I have been teaching Advanced Calculus at the University of Pittsburgh for many years. The course is intended both for advanced undergraduate students and the first year graduate students who have to pass the Preliminary Exam. This is a difficult course as you can see from the problems that we have on our exam:
http://www.mathematics.pitt.edu/graduate/graduate-handbook/sample-preliminary-exams
What bothers me quite a lot is the lack of a good collection of problems for functions of several variables. There are plenty of excellent collections for functions of one variable and for metric spaces, but there is almost nothing regarding good problems for functions of several variables. The only exception that I know is:
P. N. de Souza, J.-N. Silva, Berkeley problems in mathematics. Third edition. Problem Books in Mathematics. Springer-Verlag, New York, 2004.
This is an amazing collection of problems covering many areas of mathematics and what is important the problems have complete solutions.
Question. Do you know a good collection of problems for functions of several variables?
By this I mean a collection of problems that require deep understanding of the problem rather than a standard application of formulas and theorems. I believe that most of the problems in our Preliminary Exam in Analysis fell into this category. Ideally, I would prefer to have a collection with solutions or hints, as it would be very helpful for students (and for me as well).
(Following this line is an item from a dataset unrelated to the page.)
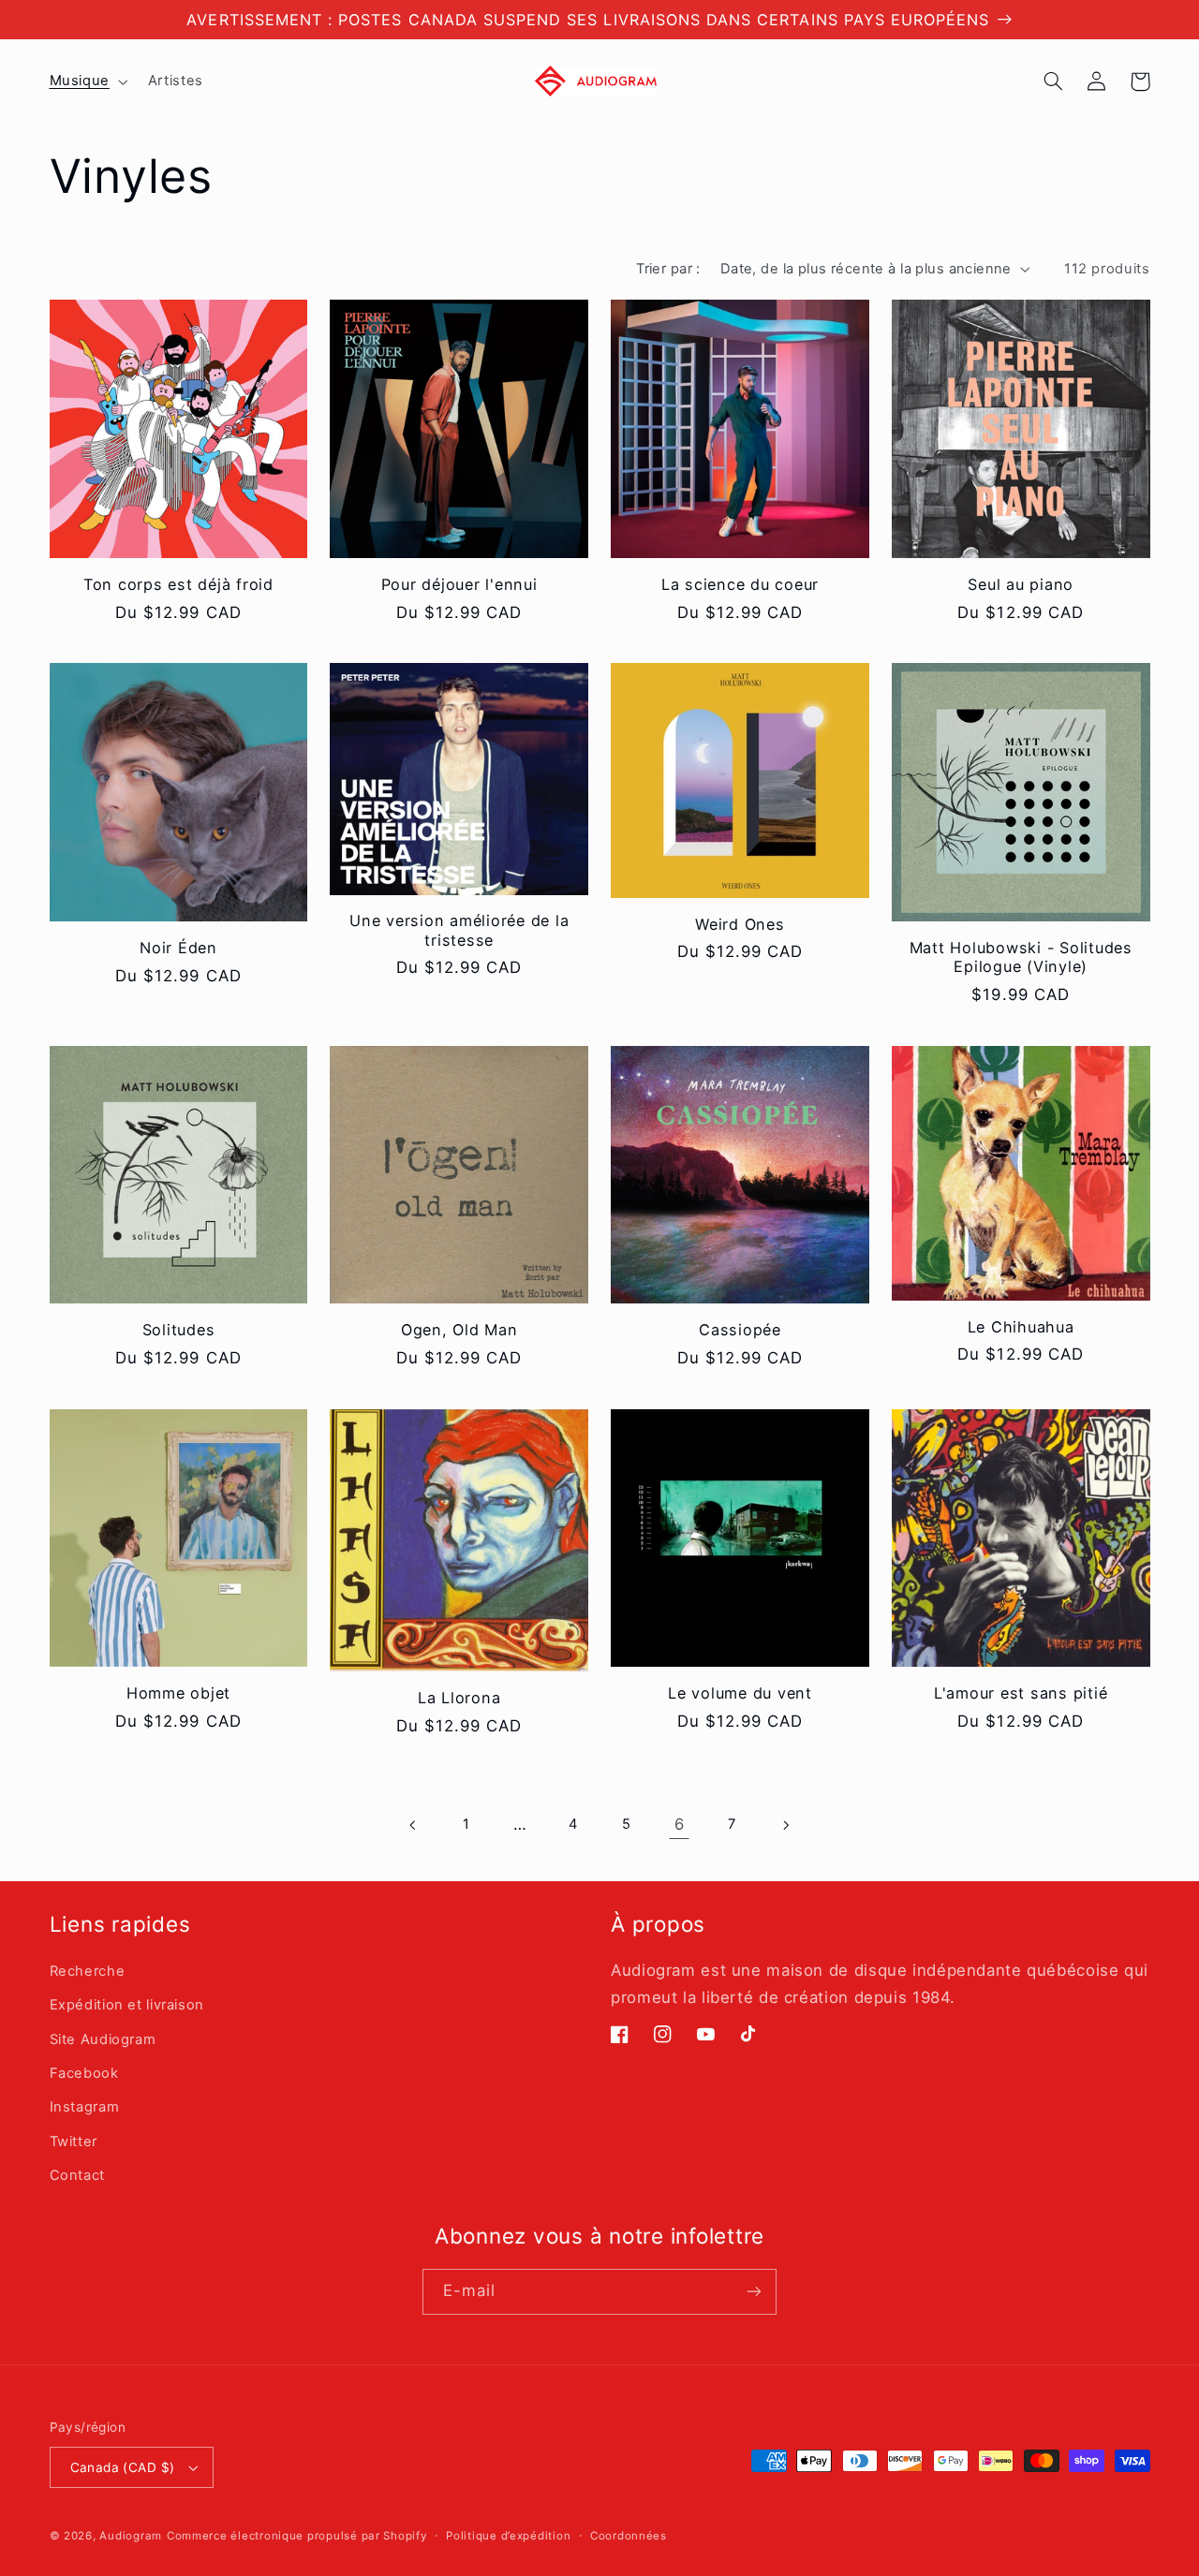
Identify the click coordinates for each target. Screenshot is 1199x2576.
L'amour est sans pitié (1021, 1693)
There are many non published collections of problems available online. I am also interested in links to such collections.
While this might seem as a question that is not research level, I think otherwise. We teach Advanced Calculus to students and if we want them to be ready to do research in Analysis, we need to teach them with such problems.
Edit. I actually knew all the references listed in the answers. Clearly, the answers show that there is no good source of "ready to use" problems in Advanced Calculus of several variables.